[Interface element listing]
-.-.-
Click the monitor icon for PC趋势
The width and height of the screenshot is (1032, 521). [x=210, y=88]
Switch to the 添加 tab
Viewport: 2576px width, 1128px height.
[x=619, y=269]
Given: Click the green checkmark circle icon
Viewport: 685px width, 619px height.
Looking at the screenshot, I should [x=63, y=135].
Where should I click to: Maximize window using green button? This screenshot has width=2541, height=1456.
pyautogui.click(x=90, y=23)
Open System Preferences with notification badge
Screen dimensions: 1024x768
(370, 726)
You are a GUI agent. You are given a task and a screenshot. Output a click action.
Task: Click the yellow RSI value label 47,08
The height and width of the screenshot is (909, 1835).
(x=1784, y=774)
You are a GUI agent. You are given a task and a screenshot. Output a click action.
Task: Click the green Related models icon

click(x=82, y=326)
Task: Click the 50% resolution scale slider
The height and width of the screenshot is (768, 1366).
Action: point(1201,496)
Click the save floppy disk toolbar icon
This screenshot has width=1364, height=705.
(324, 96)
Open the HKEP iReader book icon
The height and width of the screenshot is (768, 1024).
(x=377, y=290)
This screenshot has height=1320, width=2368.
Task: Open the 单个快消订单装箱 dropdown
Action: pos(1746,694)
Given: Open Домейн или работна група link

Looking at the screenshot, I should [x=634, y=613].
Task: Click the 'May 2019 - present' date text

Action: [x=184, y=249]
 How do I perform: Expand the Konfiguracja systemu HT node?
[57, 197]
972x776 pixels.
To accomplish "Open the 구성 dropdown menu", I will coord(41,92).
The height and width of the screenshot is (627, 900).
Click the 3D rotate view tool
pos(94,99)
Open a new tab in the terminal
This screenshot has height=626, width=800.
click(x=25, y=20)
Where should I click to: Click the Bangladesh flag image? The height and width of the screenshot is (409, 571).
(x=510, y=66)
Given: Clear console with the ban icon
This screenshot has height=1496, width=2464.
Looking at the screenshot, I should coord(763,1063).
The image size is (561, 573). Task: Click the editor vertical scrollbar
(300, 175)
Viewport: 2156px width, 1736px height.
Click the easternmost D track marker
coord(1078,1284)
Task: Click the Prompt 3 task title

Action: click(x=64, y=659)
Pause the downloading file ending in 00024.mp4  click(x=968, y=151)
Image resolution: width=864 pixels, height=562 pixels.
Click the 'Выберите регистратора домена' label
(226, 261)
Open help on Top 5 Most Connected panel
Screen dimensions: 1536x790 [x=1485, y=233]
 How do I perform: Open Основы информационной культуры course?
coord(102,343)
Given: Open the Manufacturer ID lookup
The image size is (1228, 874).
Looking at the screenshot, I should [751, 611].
-.-.-
▸ **Aim**: Copy the listing above line for line, leaving every character unchanged.

▸ **Answer to this exercise**:
Click the monitor icon for PC趋势
The width and height of the screenshot is (1032, 521). [x=210, y=88]
Switch to the 添加 tab
Viewport: 2576px width, 1128px height.
[x=619, y=269]
Given: Click the green checkmark circle icon
Viewport: 685px width, 619px height.
Looking at the screenshot, I should [x=63, y=135].
Where should I click to: Maximize window using green button? This screenshot has width=2541, height=1456.
pyautogui.click(x=90, y=23)
Open System Preferences with notification badge
Screen dimensions: 1024x768
(370, 726)
You are a GUI agent. You are given a task and a screenshot. Output a click action.
Task: Click the yellow RSI value label 47,08
The height and width of the screenshot is (909, 1835).
(x=1784, y=774)
You are a GUI agent. You are given a task and a screenshot. Output a click action.
Task: Click the green Related models icon

click(x=82, y=326)
Task: Click the 50% resolution scale slider
The height and width of the screenshot is (768, 1366).
Action: point(1201,496)
Click the save floppy disk toolbar icon
This screenshot has width=1364, height=705.
(324, 96)
Open the HKEP iReader book icon
The height and width of the screenshot is (768, 1024).
(x=377, y=290)
This screenshot has height=1320, width=2368.
Task: Open the 单个快消订单装箱 dropdown
Action: pos(1746,694)
Given: Open Домейн или работна група link

Looking at the screenshot, I should [x=634, y=613].
Task: Click the 'May 2019 - present' date text

Action: [x=184, y=249]
 How do I perform: Expand the Konfiguracja systemu HT node?
[57, 197]
972x776 pixels.
To accomplish "Open the 구성 dropdown menu", I will coord(41,92).
The height and width of the screenshot is (627, 900).
Click the 3D rotate view tool
pos(94,99)
Open a new tab in the terminal
This screenshot has height=626, width=800.
click(x=25, y=20)
Where should I click to: Click the Bangladesh flag image? The height and width of the screenshot is (409, 571).
(x=510, y=66)
Given: Clear console with the ban icon
This screenshot has height=1496, width=2464.
Looking at the screenshot, I should coord(763,1063).
The image size is (561, 573). Task: Click the editor vertical scrollbar
(300, 175)
Viewport: 2156px width, 1736px height.
Click the easternmost D track marker
coord(1078,1284)
Task: Click the Prompt 3 task title

Action: click(x=64, y=659)
Pause the downloading file ending in 00024.mp4  click(x=968, y=151)
Image resolution: width=864 pixels, height=562 pixels.
Click the 'Выберите регистратора домена' label
(226, 261)
Open help on Top 5 Most Connected panel
Screen dimensions: 1536x790 [x=1485, y=233]
 How do I perform: Open Основы информационной культуры course?
coord(102,343)
Given: Open the Manufacturer ID lookup
The image size is (1228, 874).
Looking at the screenshot, I should [751, 611].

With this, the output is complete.